Dataset records:
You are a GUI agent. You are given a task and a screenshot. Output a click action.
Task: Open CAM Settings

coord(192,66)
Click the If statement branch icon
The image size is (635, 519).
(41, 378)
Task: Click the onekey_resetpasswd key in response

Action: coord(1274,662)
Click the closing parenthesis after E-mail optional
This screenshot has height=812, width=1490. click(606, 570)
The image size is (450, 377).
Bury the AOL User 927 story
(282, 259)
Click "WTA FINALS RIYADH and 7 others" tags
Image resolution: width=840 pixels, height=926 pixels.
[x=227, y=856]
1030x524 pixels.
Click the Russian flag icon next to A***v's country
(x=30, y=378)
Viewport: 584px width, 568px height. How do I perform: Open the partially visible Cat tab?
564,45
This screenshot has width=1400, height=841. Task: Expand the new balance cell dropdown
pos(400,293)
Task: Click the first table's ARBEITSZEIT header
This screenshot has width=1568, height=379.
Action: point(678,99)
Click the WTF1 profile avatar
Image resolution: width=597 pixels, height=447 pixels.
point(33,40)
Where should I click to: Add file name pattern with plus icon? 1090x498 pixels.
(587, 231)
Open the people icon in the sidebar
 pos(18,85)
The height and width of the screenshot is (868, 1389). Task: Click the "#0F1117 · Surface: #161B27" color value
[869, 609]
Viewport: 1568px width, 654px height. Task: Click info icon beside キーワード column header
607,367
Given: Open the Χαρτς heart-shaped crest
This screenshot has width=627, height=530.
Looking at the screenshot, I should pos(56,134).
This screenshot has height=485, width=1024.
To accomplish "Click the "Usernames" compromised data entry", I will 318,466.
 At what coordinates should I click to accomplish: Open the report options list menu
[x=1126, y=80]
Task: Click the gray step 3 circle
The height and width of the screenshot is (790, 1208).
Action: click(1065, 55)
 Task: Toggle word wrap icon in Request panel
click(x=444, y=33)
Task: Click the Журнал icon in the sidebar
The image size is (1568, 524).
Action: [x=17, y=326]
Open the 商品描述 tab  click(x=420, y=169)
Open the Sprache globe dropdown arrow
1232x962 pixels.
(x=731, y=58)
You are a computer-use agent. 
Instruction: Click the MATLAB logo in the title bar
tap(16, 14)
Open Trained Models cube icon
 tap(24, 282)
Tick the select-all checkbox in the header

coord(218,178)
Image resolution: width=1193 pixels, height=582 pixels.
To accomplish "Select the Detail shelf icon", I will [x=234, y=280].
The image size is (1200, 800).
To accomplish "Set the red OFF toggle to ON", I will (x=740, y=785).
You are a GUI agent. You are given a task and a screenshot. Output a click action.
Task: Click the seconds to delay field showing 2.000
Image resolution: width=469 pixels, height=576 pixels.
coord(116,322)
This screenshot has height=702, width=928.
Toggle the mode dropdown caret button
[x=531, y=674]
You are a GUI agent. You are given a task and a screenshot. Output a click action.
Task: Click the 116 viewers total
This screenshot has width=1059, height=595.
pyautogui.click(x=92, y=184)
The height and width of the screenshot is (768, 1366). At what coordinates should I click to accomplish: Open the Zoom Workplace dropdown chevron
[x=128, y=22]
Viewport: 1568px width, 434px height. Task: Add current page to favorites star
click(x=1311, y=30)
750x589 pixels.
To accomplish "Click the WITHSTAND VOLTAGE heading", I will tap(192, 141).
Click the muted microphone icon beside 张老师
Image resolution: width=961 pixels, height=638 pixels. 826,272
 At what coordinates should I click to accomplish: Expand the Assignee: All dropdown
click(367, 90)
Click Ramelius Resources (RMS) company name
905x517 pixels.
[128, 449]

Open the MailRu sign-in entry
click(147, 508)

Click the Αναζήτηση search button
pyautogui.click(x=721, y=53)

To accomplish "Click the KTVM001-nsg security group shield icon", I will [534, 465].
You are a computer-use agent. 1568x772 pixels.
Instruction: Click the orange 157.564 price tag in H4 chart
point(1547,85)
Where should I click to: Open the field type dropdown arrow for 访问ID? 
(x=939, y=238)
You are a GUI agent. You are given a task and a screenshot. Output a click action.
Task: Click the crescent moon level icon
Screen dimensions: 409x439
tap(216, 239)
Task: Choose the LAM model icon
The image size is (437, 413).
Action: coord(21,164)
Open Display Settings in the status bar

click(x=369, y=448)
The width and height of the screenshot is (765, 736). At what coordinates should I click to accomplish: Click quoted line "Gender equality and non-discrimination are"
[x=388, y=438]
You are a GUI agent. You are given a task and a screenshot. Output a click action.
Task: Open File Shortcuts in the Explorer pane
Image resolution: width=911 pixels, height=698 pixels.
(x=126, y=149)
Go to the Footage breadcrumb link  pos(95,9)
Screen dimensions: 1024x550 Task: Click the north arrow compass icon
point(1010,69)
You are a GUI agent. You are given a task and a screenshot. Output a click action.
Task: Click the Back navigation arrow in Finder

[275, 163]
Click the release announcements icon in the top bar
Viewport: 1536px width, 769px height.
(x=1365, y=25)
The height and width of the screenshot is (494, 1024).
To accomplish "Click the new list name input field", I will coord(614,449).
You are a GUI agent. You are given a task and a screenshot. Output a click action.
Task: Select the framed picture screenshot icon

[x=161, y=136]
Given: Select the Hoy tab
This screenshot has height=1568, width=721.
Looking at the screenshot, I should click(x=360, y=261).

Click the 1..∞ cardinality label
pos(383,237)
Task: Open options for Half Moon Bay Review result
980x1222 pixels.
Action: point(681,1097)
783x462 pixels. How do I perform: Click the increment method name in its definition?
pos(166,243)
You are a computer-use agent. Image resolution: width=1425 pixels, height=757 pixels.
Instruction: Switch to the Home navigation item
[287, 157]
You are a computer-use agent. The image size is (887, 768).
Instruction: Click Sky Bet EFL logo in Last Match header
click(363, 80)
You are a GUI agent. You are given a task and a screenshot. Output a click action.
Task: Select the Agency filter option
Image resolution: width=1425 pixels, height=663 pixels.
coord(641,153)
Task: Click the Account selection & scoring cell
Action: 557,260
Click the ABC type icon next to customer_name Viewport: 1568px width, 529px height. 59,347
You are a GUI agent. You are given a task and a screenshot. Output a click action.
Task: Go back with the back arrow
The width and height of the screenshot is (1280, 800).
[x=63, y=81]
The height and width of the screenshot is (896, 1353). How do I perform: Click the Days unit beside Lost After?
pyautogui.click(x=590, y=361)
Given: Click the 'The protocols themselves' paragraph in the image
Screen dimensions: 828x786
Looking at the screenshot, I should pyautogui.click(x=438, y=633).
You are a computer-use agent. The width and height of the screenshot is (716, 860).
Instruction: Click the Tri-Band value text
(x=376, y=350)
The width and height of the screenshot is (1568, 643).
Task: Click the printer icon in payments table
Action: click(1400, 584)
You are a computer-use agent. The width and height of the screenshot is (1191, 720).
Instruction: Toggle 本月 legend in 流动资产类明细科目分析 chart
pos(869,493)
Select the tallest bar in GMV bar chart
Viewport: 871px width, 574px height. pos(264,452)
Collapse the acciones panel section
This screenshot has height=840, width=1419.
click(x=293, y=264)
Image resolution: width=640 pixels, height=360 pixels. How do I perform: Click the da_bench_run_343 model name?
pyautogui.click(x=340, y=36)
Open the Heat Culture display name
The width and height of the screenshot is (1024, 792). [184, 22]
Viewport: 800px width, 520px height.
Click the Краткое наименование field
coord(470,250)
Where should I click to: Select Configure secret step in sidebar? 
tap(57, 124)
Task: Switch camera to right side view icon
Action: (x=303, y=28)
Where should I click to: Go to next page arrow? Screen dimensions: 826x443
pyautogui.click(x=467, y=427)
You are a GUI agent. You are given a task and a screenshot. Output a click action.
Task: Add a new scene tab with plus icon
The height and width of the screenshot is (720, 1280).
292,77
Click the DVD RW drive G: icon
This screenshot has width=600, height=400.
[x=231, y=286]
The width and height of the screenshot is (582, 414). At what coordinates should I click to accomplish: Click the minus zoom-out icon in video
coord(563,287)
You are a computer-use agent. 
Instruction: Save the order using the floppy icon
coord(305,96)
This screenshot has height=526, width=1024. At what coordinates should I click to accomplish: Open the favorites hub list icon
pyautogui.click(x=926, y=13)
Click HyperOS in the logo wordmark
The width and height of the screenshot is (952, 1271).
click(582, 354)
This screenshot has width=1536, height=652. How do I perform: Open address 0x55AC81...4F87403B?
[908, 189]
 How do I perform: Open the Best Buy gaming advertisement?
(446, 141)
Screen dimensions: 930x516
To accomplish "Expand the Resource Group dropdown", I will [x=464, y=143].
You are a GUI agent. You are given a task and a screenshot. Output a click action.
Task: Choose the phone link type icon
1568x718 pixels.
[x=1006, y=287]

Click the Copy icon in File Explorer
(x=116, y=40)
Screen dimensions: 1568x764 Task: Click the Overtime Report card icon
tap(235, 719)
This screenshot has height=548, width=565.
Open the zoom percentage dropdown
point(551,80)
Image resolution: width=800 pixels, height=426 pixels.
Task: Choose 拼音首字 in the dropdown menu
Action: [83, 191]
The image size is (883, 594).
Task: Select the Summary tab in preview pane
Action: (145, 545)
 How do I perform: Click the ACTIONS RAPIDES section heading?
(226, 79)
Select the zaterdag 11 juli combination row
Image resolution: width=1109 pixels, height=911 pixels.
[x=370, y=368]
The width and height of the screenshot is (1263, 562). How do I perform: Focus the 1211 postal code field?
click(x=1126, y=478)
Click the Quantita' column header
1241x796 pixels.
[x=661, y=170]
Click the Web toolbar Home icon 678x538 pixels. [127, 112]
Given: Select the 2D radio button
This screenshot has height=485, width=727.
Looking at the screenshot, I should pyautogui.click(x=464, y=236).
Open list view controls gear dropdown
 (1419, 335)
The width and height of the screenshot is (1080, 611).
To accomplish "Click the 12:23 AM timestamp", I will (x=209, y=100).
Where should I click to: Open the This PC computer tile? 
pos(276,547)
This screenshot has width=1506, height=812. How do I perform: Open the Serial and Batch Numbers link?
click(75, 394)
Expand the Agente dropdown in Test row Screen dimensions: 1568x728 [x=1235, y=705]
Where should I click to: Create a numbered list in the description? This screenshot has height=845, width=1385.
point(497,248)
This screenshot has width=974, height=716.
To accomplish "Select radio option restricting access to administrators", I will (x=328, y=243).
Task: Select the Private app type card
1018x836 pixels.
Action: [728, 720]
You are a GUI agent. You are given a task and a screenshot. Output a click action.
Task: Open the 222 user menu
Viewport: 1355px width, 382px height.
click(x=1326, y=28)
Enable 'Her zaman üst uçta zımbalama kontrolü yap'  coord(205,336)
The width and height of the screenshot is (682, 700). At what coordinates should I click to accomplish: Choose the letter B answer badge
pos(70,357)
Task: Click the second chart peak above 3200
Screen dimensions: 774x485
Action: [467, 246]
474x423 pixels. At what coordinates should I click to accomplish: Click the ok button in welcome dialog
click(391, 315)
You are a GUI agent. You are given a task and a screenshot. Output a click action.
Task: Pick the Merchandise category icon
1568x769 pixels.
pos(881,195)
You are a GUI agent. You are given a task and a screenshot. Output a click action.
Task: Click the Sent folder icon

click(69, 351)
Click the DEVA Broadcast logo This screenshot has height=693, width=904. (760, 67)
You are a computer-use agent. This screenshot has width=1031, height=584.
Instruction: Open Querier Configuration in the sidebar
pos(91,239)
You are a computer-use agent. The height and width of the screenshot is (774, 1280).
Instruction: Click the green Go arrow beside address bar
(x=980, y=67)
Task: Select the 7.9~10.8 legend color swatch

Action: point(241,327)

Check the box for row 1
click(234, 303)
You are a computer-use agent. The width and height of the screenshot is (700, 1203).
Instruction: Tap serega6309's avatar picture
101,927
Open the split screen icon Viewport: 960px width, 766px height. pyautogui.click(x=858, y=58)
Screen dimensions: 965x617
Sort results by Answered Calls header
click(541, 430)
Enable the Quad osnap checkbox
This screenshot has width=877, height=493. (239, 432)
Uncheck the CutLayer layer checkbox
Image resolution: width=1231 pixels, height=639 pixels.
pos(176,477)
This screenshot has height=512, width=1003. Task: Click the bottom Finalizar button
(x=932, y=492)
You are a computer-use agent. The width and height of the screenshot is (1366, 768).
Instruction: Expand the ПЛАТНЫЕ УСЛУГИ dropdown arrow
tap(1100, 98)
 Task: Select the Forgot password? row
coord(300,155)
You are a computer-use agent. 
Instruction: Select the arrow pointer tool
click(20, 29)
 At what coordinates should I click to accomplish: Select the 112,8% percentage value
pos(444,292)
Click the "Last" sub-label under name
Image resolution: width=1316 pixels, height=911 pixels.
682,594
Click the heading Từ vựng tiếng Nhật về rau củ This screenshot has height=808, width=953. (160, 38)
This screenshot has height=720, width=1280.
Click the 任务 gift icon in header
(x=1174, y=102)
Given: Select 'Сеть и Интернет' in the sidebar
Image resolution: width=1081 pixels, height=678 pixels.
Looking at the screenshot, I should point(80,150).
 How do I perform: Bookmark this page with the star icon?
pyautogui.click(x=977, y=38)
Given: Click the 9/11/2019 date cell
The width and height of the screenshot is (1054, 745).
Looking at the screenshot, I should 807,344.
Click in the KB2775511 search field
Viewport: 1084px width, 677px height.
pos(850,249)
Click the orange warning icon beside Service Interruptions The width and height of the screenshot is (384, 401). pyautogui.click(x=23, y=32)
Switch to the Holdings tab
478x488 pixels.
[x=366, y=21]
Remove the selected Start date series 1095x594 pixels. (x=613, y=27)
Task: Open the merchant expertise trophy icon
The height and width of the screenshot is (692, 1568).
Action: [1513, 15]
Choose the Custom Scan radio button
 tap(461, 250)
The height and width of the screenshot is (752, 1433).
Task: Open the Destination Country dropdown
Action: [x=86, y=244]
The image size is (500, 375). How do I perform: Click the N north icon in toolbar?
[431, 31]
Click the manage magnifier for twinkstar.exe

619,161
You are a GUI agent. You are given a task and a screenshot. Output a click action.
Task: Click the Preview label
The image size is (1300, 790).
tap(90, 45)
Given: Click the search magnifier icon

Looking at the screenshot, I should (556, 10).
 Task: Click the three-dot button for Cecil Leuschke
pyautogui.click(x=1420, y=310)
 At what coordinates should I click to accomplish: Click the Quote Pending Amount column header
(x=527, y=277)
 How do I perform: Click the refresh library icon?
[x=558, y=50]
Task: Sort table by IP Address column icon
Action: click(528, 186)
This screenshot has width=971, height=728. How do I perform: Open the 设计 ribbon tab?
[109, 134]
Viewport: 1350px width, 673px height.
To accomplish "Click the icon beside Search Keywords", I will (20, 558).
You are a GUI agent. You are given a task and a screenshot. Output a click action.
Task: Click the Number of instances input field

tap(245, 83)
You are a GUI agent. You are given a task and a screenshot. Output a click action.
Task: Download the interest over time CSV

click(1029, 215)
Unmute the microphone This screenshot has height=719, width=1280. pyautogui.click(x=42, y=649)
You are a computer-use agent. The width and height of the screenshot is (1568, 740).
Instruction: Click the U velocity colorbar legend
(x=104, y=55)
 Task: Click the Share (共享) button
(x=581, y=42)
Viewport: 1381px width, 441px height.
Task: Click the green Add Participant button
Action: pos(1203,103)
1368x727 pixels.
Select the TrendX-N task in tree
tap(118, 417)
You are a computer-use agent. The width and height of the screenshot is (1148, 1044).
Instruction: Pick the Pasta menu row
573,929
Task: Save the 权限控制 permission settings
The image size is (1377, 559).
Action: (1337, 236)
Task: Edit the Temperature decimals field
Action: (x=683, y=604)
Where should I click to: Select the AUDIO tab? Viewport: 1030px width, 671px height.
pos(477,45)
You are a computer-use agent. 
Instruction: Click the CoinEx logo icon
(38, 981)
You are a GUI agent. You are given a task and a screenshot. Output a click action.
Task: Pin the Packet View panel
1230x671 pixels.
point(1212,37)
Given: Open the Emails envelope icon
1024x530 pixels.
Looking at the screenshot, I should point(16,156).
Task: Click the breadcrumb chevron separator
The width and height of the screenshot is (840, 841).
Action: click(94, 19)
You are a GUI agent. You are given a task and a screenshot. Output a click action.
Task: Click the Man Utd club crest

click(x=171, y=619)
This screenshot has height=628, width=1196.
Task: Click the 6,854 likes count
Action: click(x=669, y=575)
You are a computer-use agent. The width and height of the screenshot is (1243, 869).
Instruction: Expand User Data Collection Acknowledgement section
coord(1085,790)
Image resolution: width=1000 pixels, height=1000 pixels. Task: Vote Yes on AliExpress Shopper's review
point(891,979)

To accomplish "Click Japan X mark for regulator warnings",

_PROBLEM TO WORK ON_: Look above for the line with "Task: Add a new scene tab with plus icon"; retype exactly that line, every line after it up to the line with "Given: Select the 2D radio button", and that line too, nothing else.

_SOLUTION_:
Task: Add a new scene tab with plus icon
The height and width of the screenshot is (720, 1280).
292,77
Click the DVD RW drive G: icon
This screenshot has width=600, height=400.
[x=231, y=286]
The width and height of the screenshot is (582, 414). At what coordinates should I click to accomplish: Click the minus zoom-out icon in video
coord(563,287)
You are a computer-use agent. 
Instruction: Save the order using the floppy icon
coord(305,96)
This screenshot has height=526, width=1024. At what coordinates should I click to accomplish: Open the favorites hub list icon
pyautogui.click(x=926, y=13)
Click HyperOS in the logo wordmark
The width and height of the screenshot is (952, 1271).
click(582, 354)
This screenshot has width=1536, height=652. How do I perform: Open address 0x55AC81...4F87403B?
[908, 189]
 How do I perform: Open the Best Buy gaming advertisement?
(446, 141)
Screen dimensions: 930x516
To accomplish "Expand the Resource Group dropdown", I will [x=464, y=143].
You are a GUI agent. You are given a task and a screenshot. Output a click action.
Task: Choose the phone link type icon
1568x718 pixels.
[x=1006, y=287]

Click the Copy icon in File Explorer
(x=116, y=40)
Screen dimensions: 1568x764 Task: Click the Overtime Report card icon
tap(235, 719)
This screenshot has height=548, width=565.
Open the zoom percentage dropdown
point(551,80)
Image resolution: width=800 pixels, height=426 pixels.
Task: Choose 拼音首字 in the dropdown menu
Action: [83, 191]
The image size is (883, 594).
Task: Select the Summary tab in preview pane
Action: (145, 545)
 How do I perform: Click the ACTIONS RAPIDES section heading?
(226, 79)
Select the zaterdag 11 juli combination row
Image resolution: width=1109 pixels, height=911 pixels.
[x=370, y=368]
The width and height of the screenshot is (1263, 562). How do I perform: Focus the 1211 postal code field?
click(x=1126, y=478)
Click the Quantita' column header
1241x796 pixels.
[x=661, y=170]
Click the Web toolbar Home icon 678x538 pixels. [127, 112]
Given: Select the 2D radio button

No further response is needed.